▶ **EXERCISE**
One figure is wanted here: how many lines in the entries hold the word "Viewport".

****************

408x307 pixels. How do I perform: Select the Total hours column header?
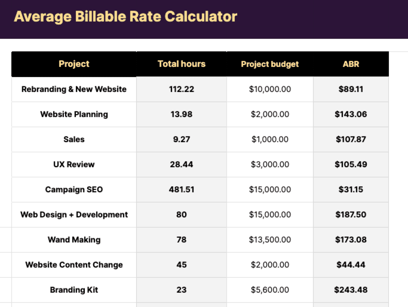181,64
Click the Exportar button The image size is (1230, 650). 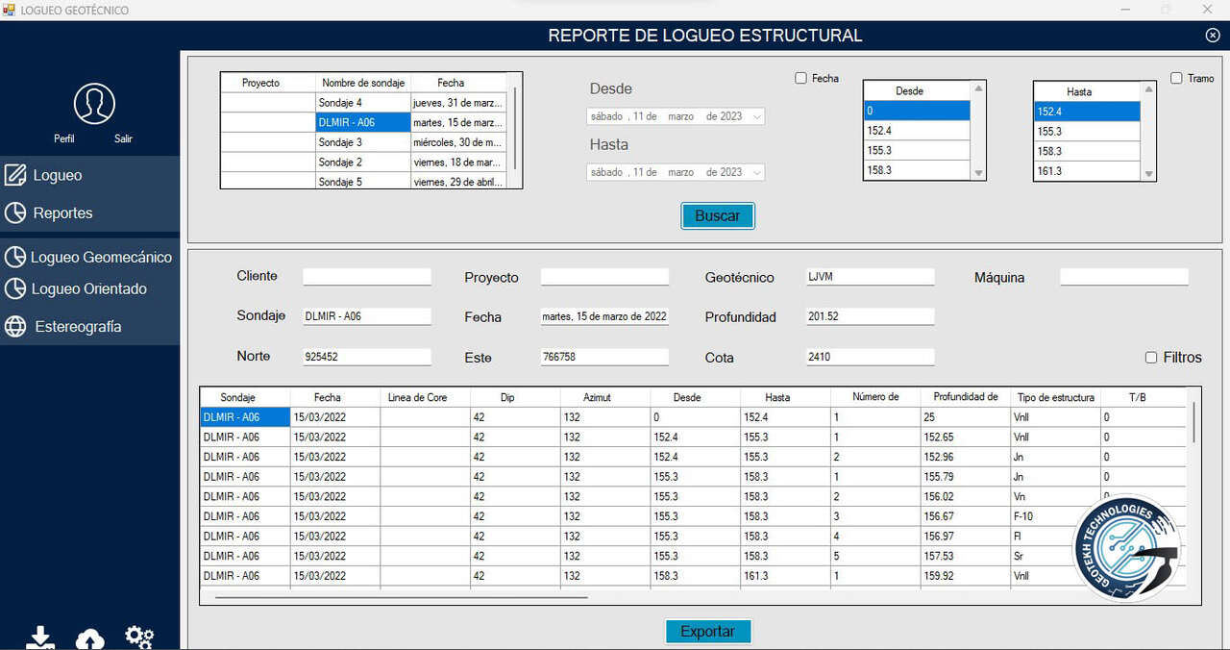pyautogui.click(x=708, y=632)
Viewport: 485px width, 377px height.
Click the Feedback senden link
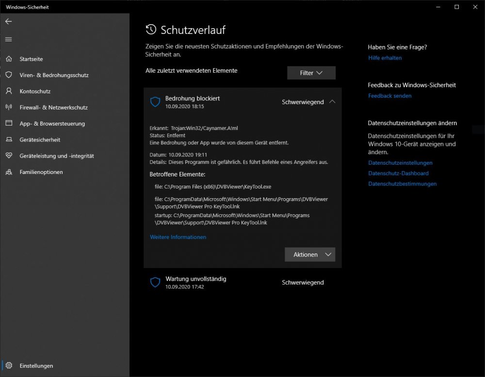(389, 95)
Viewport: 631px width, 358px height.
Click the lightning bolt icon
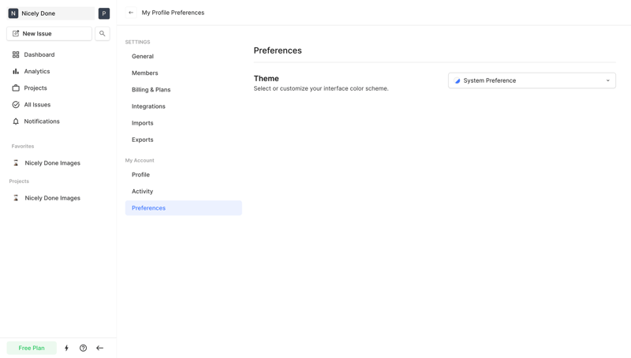coord(66,348)
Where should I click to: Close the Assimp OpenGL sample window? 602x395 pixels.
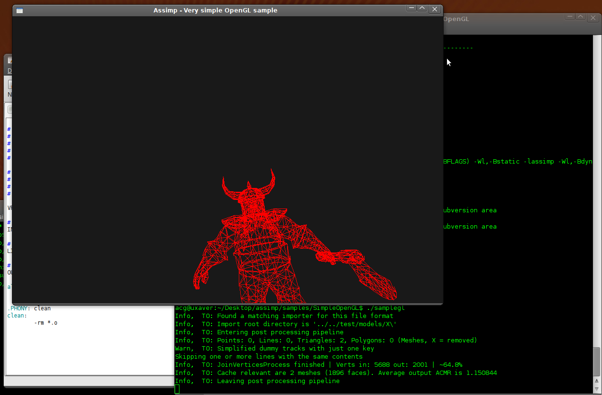click(x=434, y=9)
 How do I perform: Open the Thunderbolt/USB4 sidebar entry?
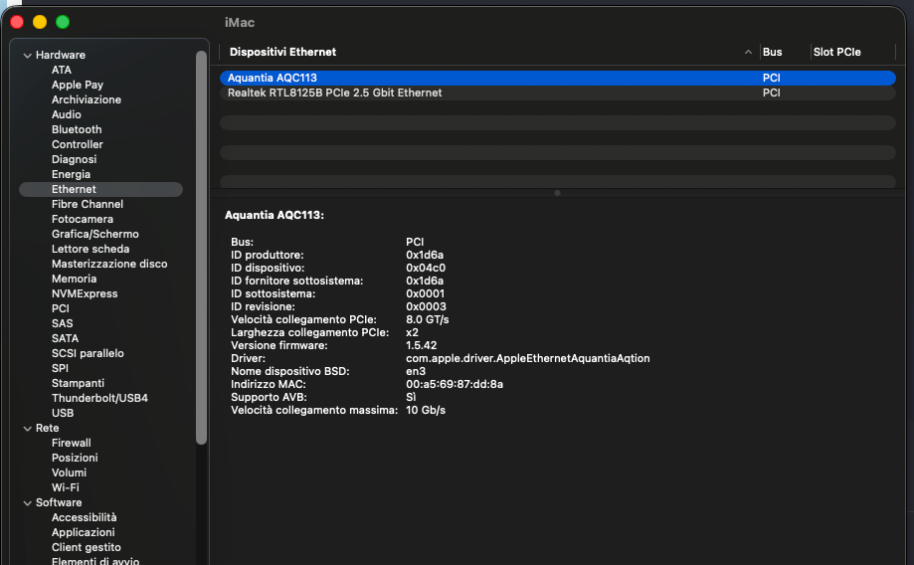tap(99, 398)
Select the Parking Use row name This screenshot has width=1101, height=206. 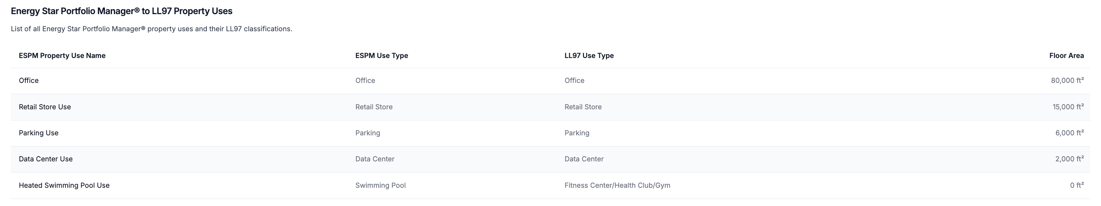pos(38,133)
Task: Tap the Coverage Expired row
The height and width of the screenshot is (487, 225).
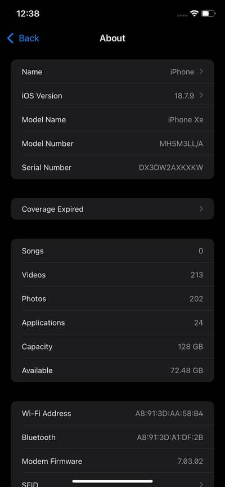Action: point(113,209)
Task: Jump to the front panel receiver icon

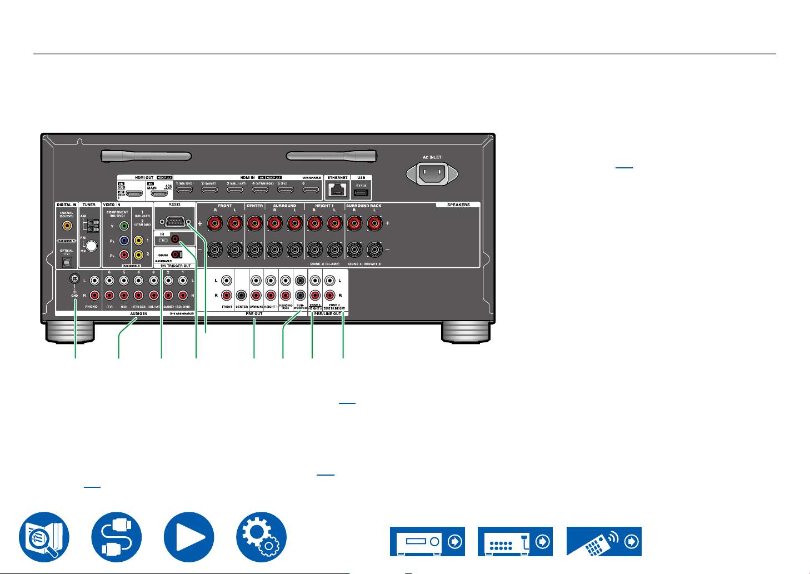Action: [427, 541]
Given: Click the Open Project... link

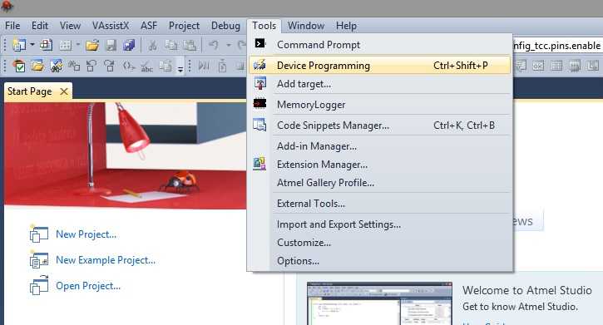Looking at the screenshot, I should [88, 286].
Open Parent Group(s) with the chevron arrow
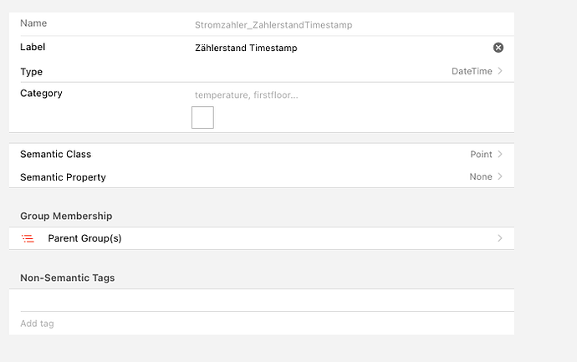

****************

▶ **RESPONSE TO THE EXERCISE**
2